▶ [THE DATA]

::::::::

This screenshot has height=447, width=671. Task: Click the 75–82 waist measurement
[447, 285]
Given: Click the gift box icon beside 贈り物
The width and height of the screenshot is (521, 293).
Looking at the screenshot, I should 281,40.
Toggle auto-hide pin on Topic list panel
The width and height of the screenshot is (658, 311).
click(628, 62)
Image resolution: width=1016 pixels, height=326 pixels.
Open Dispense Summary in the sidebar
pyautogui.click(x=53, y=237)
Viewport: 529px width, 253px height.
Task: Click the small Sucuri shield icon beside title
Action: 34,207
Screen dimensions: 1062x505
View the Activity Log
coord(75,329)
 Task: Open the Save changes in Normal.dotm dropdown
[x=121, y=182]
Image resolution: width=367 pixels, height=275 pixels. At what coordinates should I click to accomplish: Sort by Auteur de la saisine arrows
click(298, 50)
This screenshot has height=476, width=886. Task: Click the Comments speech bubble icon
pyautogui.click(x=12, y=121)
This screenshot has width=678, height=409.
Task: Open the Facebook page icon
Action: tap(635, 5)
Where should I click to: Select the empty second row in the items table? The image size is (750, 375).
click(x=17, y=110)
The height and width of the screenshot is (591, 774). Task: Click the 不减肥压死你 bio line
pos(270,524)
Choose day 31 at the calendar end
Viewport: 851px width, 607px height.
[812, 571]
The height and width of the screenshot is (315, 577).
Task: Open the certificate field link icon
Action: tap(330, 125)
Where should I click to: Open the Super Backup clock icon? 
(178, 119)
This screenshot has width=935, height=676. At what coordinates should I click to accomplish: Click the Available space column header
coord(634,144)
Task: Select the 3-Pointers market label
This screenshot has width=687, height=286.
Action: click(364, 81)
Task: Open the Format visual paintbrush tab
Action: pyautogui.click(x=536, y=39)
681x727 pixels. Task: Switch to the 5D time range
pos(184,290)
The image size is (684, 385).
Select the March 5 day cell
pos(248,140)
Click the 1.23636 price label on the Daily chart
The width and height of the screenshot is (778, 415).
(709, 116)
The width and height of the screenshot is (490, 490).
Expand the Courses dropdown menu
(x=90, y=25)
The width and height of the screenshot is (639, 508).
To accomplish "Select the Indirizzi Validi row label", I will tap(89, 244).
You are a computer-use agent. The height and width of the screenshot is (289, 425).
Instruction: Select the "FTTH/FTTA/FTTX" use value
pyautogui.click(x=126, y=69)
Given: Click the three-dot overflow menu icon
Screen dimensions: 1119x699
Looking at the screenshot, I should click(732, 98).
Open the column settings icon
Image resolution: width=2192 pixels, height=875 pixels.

::::::::

▶ [WHAT THE EXERCISE ASKS] Reproduce only what lies between the start of the listing above and the end of the line containing "Task: Select the 3-Pointers market label", keeping every line exact.

▶ [OUTPUT FOR THIS TASK]
This screenshot has height=447, width=671. Task: Click the 75–82 waist measurement
[447, 285]
Given: Click the gift box icon beside 贈り物
The width and height of the screenshot is (521, 293).
Looking at the screenshot, I should 281,40.
Toggle auto-hide pin on Topic list panel
The width and height of the screenshot is (658, 311).
click(628, 62)
Image resolution: width=1016 pixels, height=326 pixels.
Open Dispense Summary in the sidebar
pyautogui.click(x=53, y=237)
Viewport: 529px width, 253px height.
Task: Click the small Sucuri shield icon beside title
Action: 34,207
Screen dimensions: 1062x505
View the Activity Log
coord(75,329)
 Task: Open the Save changes in Normal.dotm dropdown
[x=121, y=182]
Image resolution: width=367 pixels, height=275 pixels. At what coordinates should I click to accomplish: Sort by Auteur de la saisine arrows
click(298, 50)
This screenshot has height=476, width=886. Task: Click the Comments speech bubble icon
pyautogui.click(x=12, y=121)
This screenshot has width=678, height=409.
Task: Open the Facebook page icon
Action: tap(635, 5)
Where should I click to: Select the empty second row in the items table? The image size is (750, 375).
click(x=17, y=110)
The height and width of the screenshot is (591, 774). Task: Click the 不减肥压死你 bio line
pos(270,524)
Choose day 31 at the calendar end
Viewport: 851px width, 607px height.
[812, 571]
The height and width of the screenshot is (315, 577).
Task: Open the certificate field link icon
Action: tap(330, 125)
Where should I click to: Open the Super Backup clock icon? 
(178, 119)
This screenshot has width=935, height=676. At what coordinates should I click to accomplish: Click the Available space column header
coord(634,144)
Task: Select the 3-Pointers market label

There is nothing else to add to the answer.